Fakat şimdilik saldırganın siyasi duruşundan ziyade “göçmen kimliği” bir adım daha önde gibi görünüyor. Polisin tahminlerine göre şehrin merkezinde meydanda toplanan yaklaşık 1.000 protestocu, Alman yetkililerin saldırganın Suudi Arabistanlı bir doktor olduğunu tespit etmesinin ardından göç konusunda daha sıkı kontroller talep etti.Protestocular "Almanya'yı sevmeyenler Almanya'yı terk etsin"ve "sığınmacıları istemiyoruz" gibi sloganlar attılar. Siyasi figürler, Alman yetkilileri geçmişte yüksek düzeyde göçe izin verdikleri ve şimdi de güvenlik zafiyeti olarak gördükleri için eleştiriliyor. Hatta (AfD) durumu fırsat bilip, saldırının ardından büyük bir miting çağrısı yaptı. Fakat bu kaotik durumun yaşanmasını, AfD’nin göçmenler aleyhine geliştirdiği kutuplaştırıcı dil ve nefret söylemleri açısından da değerlendirmek gerekir. Dolayısıyla “göçmen düşmanlığı” zamanla “İslamofobi”yi körükler de AfD amacına ulaşır mı,yoksa bu kutuplaştırıcı tutum karşısında toplum uyanır da göçmenlere karşı daha mı kucaklayıcı olur, onu zaman gösterecek.
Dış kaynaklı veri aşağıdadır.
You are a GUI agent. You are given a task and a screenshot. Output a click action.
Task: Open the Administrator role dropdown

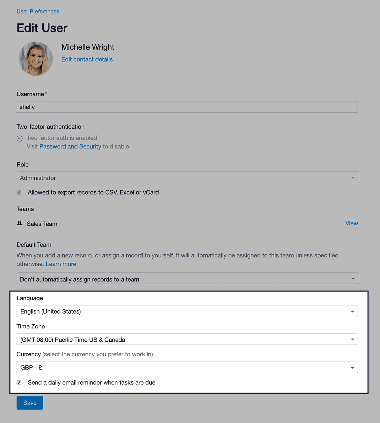point(187,178)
Ez cümle, nüfusu giderek yaşlanan bir kıtada yaşıyoruz ama yine de sığınmacılar ve göçmenler, gerçek entegrasyon zorluklarına çözüm ve nefes olarak görülmekten ziyade adeta bir sorun, tehdit ve güvenlik meselesi çerçevesinde ele alınıyor. Konu objektif olarak değil, aşırı sağcı bir yaklaşımla tartışılıyor. İnsanlar şeytanlaştırılıyor, göçmenler ötekileştiriliyor, sınırlara tel örgüler çekmenin sorunu kökten çözeceğine inanılıyor. Muhtemelen bu saldırıdan sonra da günah keçisi yine göçmenler ilan edilecek. Fakat artık Avrupa'nın, bu sorunu ele alırken müşterek ve akılcı bir göç politikası geliştirmesi gerekiyor; zira bu insanların ekonomik bir kaynak ve kültürel bir zenginlik olduğu gerçeği göz ardı edilmemeli. Onları dışlamaktansa, kutuplaştırıcı dil ve nefret söylemi ile nasıl mücadele edileceğine kafa yorulması, böyle vahim terör olaylarının bir daha yaşanmaması için daha rasyonel bir çözüm gibi görünüyor bana kalırsa.